WilliamPaid, the online rent payment resource, recently conducted a survey to see what percentage of a person’s income did they pay toward rent. With over 450 responses, more than 70% pay at least 20% of their monthly income on rent.
Specifically, 45.7% said they pay between 20 and 35% of their income on rent, with 25.3% paying more than 35%. The remainder, 29%, paid less than 20%.
But, how much should you be paying? Many people cite a rule of thumb that your total housing costs should be between 30 and 35% of your after-tax monthly income on housing-related costs (including rent, utilities and other rental-related payments)..

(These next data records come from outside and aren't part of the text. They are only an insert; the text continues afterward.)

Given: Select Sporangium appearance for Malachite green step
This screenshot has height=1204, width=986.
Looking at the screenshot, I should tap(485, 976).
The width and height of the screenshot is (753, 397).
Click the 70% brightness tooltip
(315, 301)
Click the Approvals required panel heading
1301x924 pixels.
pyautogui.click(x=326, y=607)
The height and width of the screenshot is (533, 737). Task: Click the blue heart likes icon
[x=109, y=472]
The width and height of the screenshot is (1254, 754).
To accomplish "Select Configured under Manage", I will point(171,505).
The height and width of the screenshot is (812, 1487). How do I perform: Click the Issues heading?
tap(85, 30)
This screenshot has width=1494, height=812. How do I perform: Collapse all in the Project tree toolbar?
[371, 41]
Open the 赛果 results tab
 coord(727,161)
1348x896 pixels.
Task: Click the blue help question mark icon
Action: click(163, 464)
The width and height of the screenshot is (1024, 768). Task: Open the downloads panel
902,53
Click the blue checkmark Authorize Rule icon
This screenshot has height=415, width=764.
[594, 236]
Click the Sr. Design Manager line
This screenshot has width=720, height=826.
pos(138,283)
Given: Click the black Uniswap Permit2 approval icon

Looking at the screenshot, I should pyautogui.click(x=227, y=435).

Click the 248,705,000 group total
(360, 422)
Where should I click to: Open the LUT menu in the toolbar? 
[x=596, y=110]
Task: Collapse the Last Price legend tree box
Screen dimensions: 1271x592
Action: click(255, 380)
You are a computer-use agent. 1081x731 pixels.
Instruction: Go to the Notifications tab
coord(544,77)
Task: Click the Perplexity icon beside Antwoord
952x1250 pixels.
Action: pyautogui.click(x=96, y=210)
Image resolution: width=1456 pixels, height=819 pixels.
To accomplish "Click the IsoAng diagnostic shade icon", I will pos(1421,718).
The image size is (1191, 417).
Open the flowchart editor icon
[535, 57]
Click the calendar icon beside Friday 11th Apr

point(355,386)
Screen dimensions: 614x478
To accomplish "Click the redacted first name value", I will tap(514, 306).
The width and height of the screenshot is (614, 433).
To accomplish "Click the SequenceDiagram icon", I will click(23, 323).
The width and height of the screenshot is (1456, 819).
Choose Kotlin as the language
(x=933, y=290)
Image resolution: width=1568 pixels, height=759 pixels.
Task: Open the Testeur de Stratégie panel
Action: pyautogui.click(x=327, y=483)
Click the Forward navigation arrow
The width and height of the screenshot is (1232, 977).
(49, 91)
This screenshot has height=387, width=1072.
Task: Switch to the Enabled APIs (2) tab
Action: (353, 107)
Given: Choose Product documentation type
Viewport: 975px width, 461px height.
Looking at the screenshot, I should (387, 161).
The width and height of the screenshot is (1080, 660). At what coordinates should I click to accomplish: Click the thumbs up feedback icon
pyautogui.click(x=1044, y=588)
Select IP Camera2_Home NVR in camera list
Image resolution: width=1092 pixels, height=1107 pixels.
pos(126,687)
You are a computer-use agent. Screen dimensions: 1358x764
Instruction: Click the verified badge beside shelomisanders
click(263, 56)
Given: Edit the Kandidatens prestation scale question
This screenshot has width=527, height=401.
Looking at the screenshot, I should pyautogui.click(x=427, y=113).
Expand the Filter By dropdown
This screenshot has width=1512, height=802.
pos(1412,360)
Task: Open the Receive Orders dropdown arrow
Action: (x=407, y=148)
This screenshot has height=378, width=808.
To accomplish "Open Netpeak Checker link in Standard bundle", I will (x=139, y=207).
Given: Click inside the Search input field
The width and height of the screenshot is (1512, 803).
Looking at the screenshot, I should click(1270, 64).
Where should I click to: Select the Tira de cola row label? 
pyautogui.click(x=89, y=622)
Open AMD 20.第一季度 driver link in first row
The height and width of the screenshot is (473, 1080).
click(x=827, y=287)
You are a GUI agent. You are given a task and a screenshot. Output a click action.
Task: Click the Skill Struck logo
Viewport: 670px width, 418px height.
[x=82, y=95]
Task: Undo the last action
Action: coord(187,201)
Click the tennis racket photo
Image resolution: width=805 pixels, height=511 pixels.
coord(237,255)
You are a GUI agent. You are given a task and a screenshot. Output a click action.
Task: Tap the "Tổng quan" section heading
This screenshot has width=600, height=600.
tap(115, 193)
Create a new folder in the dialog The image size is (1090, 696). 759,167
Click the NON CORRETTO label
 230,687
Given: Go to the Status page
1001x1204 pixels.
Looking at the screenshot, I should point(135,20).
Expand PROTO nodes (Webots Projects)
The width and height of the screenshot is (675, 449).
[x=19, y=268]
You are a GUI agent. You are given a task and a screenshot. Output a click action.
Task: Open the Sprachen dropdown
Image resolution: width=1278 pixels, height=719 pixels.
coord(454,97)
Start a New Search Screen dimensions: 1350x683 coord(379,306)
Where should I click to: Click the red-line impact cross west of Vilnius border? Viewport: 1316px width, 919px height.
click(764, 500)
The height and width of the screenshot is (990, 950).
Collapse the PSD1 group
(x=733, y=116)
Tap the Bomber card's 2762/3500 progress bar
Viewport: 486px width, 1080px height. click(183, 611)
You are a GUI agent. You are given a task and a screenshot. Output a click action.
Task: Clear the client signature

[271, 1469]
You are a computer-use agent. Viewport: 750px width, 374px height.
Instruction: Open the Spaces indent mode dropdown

That said, the real amount you can and should spend on rent depends on several factors. First, what other commitments do you have? For example, do you have larger than usual student loan payments? Do you also have a car payment, insurance and parking? Also, if you live in a large metropolitan area, you are likely to pay a higher percentage of your income in rent.
If you don’t have loan commitments or auto expense, you are likely to have a larger portion of your income available for housing. Nonetheless, when you can afford to spend more on rent, that doesn’t mean you should. If you stay in the 30-35% range, you will be saving for a down payment on a house or have extra money to put into a 401(k) or other savings.
The real key to determining how much you can and should spend is to put pen to paper – prepare a very specific budget without housing costs and see how much money you have left over. Then, consider what you really need in an apartment and can live without. RentBits.com has a great rental tool to check out average rental rates in various locations.
Overextending yourself on your rent payment is one of the fastest ways to getting in over your head. Being smart upfront (and possibly going without a few ‘nice to haves’) can save you big in the long run.